Durch die Verpflichtung des Arbeitgebers, die Arbeitszeit genau nachzuweisen, kann sich dies in Zukunft ändern:
Die Rechtsprechung des Bundesarbeitsgerichts zur Darlegungs- und Beweislast war schon vor der Entscheidung des EuGH nicht unumstritten. Nunmehr bietet das Urteil des EuGH den Arbeitsgerichten die Chance, die Darlegungs- und die Beweislast für die (Nicht-) Erbringung von Arbeit nicht dem Arbeitnehmer, sondern dem Arbeitgeber zuzuweisen.
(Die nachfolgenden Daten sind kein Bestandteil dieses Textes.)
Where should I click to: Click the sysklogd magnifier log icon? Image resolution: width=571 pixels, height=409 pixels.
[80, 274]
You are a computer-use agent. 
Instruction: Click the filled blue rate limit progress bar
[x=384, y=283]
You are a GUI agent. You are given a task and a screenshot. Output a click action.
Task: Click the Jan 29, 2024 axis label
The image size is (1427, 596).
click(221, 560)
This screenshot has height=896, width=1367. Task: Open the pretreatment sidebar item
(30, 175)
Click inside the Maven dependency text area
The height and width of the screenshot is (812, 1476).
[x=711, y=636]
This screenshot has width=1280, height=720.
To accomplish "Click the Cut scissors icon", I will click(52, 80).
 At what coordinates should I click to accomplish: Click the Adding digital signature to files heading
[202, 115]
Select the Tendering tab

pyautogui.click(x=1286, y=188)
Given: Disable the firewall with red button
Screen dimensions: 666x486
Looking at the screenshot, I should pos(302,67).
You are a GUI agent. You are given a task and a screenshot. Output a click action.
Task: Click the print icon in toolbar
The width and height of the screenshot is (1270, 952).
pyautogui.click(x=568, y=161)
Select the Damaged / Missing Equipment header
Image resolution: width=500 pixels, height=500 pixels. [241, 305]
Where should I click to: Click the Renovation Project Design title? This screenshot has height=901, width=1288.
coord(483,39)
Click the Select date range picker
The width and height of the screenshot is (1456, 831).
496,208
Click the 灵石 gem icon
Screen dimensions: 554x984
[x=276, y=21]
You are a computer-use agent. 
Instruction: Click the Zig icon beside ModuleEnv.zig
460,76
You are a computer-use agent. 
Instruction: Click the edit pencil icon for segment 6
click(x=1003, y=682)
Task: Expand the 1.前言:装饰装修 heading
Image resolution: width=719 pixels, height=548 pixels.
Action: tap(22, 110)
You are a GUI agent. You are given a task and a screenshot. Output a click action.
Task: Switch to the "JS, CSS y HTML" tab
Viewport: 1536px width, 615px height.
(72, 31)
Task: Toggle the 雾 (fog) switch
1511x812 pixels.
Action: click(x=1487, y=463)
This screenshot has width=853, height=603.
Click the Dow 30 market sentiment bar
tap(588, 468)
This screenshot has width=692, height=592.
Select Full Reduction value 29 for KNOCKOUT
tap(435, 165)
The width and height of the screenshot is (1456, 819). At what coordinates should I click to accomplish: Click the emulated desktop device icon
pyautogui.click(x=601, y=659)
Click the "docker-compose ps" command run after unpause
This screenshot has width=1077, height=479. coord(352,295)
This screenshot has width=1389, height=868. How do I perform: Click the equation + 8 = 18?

Zumal die Ausführungen des EuGH darauf hindeuten, dass auch der EuGH die Darlegungs- und die Beweislast für die (Nicht-) Erbringung von Arbeit beim Arbeitgeber sieht.
Somit ist damit zu rechnen, dass schon jetzt einige Arbeitsgerichte in Prozessen auf Überstundenvergütung und Mindestlohn die Darlegungs- und Beweislast für die Erbringung der Arbeitsleistung nicht mehr beim Arbeitnehmer, sondern beim Arbeitgeber sehen werden. Damit trägt letztendlich der Arbeitgeber das Risiko, keine Kenntnis mehr darüber zu haben, wie der Arbeitnehmer nun ganz genau an jedem einzelnen Tag gearbeitet hat.
Deshalb sollte jeder Arbeitgeber überlegen, ob es nicht schon jetzt möglich und sinnvoll ist, die Arbeitszeit der Arbeitnehmer zu erfassen. In jedem Fall sollten Aufzeichnungen angefertigt werden, wenn der Arbeitnehmer weniger als die vertraglich geschuldete Arbeitszeit leistet (wenn er also früher geht oder später kommt).